Hey admin colleagues
1) Do you run CEPH?
2) If so, do you have a SSD backed pool?
3) Do you use this pool for RBD images?
If you've answered all three with yes, do you run fstrim inside these RBD devices? (If yes please leave a comment so we can maybe reach out to you.) If you don't do it for a reason please leave a comment.
@ops yep, but also when I still had HDDs below, as fstrim on an rbd image reduces the number of objects in use - thin provisioning and stuff
Discard for the SSDs below is issued by bluestore already
@LittleFox the performance with HDDs here was too bad and HDDs to cheap.

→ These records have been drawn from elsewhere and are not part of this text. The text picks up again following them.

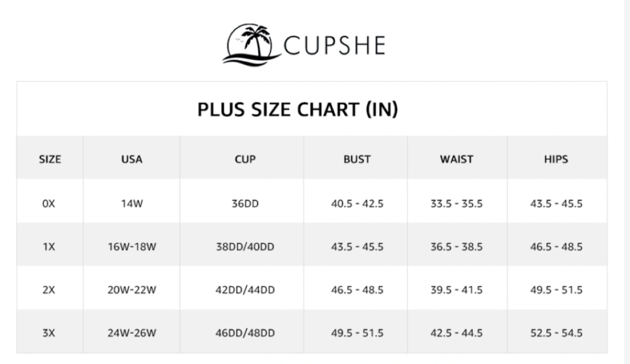
Task: Click the USA column header
Action: tap(132, 159)
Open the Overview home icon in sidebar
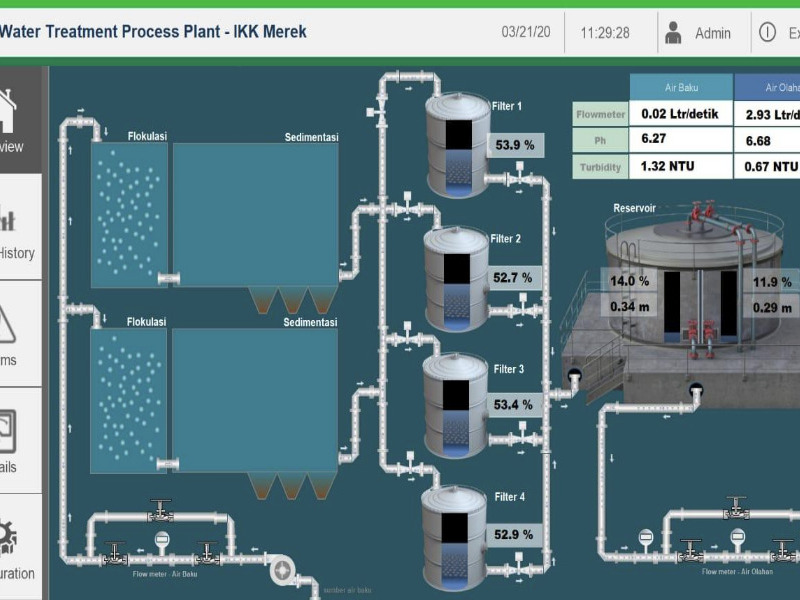Image resolution: width=800 pixels, height=600 pixels. click(8, 110)
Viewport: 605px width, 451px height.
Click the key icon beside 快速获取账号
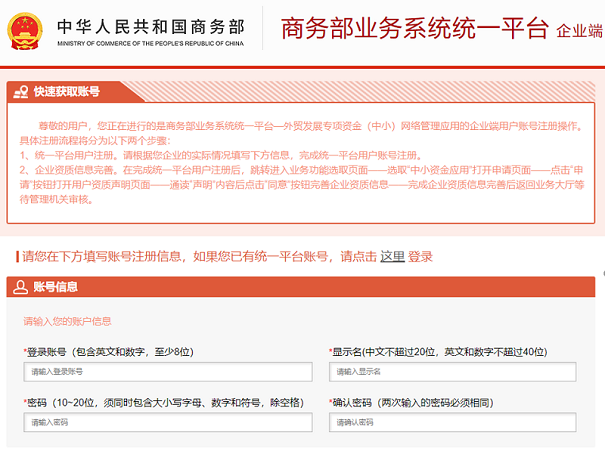[x=20, y=91]
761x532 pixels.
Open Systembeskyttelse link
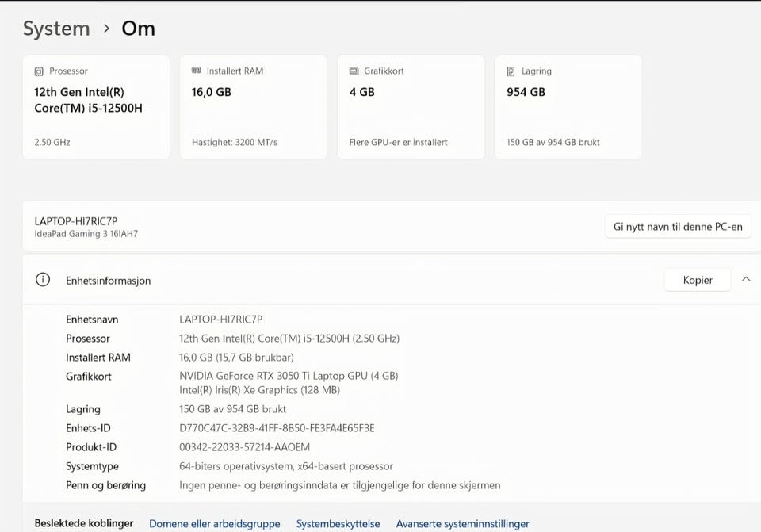(338, 524)
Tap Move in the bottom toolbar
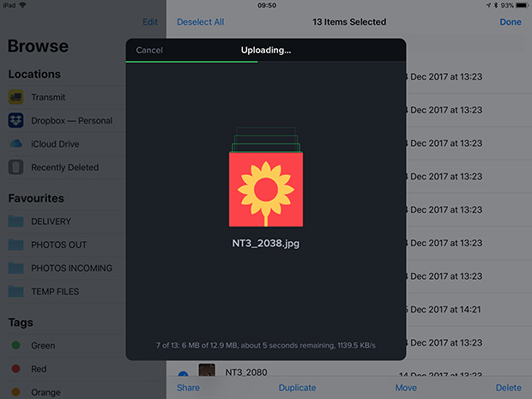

Do you see major performance issues during the fstrim run on your VMs? How big is your cluster?
@ops the fstrim operation takes some time (at most around a minute per image), but that's mostly due to that only being half-automated and not run very frequently
For the few volumes with automated fstrim, I don't see any performance problems so far - but mostly use these volumes as k8s PVs, not disks for virtual machines, so they don't serve an OS but only the application itself
@LittleFox how big are these images? A minute is quite short if I look at our timings. Could you tell something about the number of OSDs and the current write rate in IOPS across the pool?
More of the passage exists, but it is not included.